Your Guidelines to Open Data Guidelines Pt. 2: Stages of Development


In revisiting Sunlight’s Open Data Policy Guidelines for our Version 2.0 release, we took a closer look at other sources for open data guidance that have been released over the years. To see a comprehensive round up of open data guidance (complete with a timeline!) see Part 1 of Your Guideline to Open Data Guidelines: The History.

Although it’s only been eight years since the first resource of this kind was created with the Open Knowledge Foundation’s Open Knowledge Definition, exploring open data guidance in its totality not only shows how much these recommendations build on each other, but how the movement has matured.
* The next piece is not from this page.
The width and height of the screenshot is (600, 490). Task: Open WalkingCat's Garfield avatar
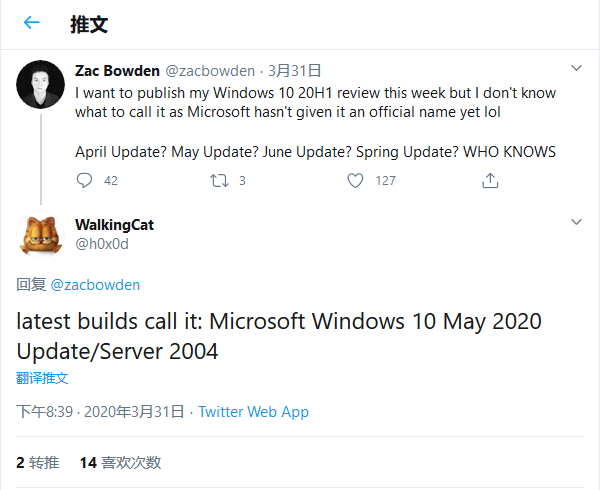pos(42,234)
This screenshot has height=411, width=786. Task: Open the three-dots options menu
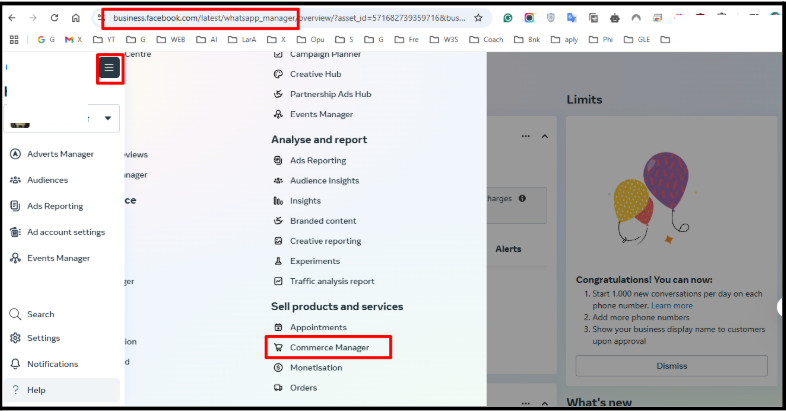524,136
Moreover, many of these resources occupy separate-–but overlapping-–arenas of expertise, though an outside perspective may not immediately catch their nuances. Below, we’ll explore in more detail the three major themes of open data guidance: How to Define Open Data, How to Implement Open Data, and How to Open an Open Data Discussion.
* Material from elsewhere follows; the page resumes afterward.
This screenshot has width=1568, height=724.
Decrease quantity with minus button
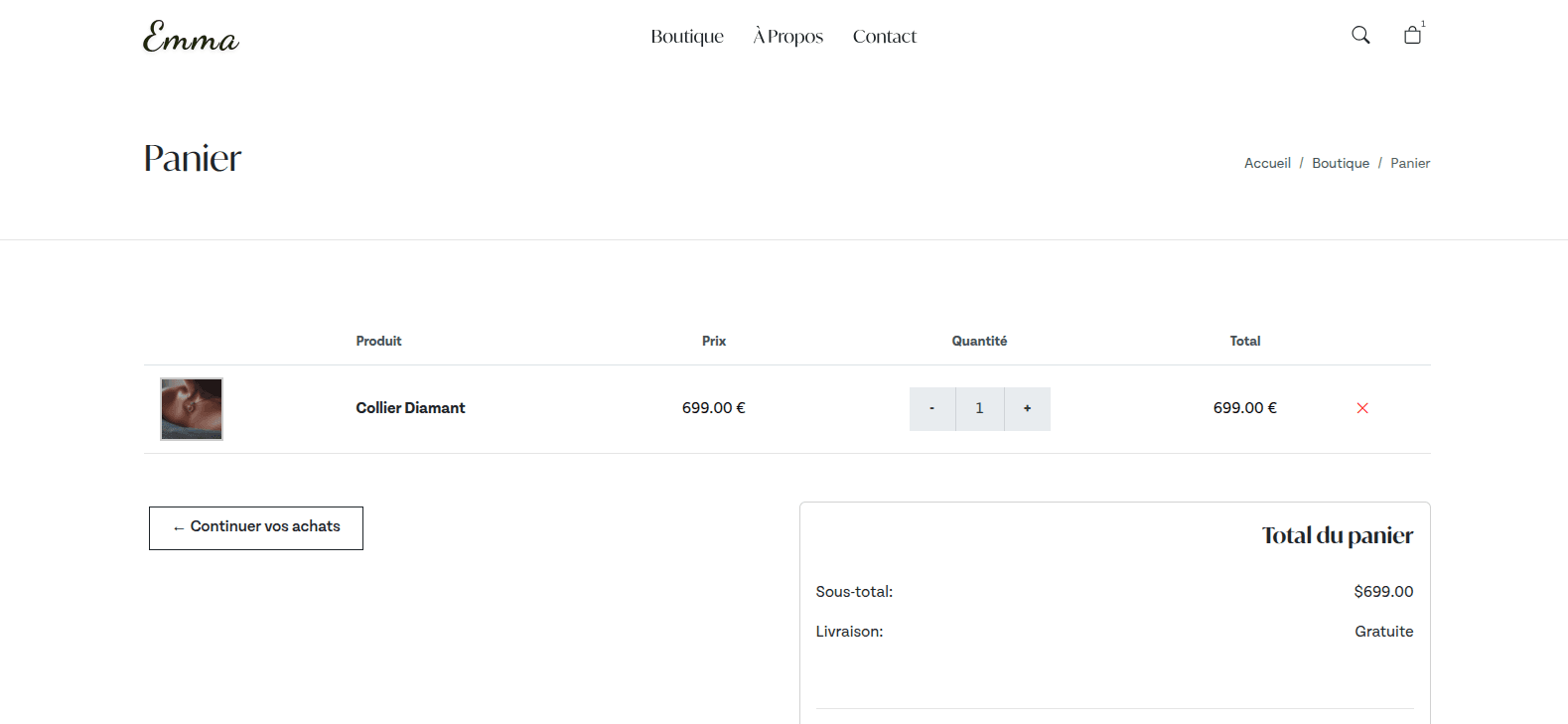(931, 408)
The sequence, prevalence, and layering of these themes showcase the developmental stages of the open data movement thus far. Over the years we have seen open data advocacy emerge from its nascent expert-driven defining period to becoming (quite self-referentially) a public discussion. We’ve seen different missions of the major players in the open data movement inform nuanced definitions and implementation recommendations, and we have seen an increase in best practice assessments, academic critique, and diverging schools of thought.

To understand this larger story, let us look at each piece.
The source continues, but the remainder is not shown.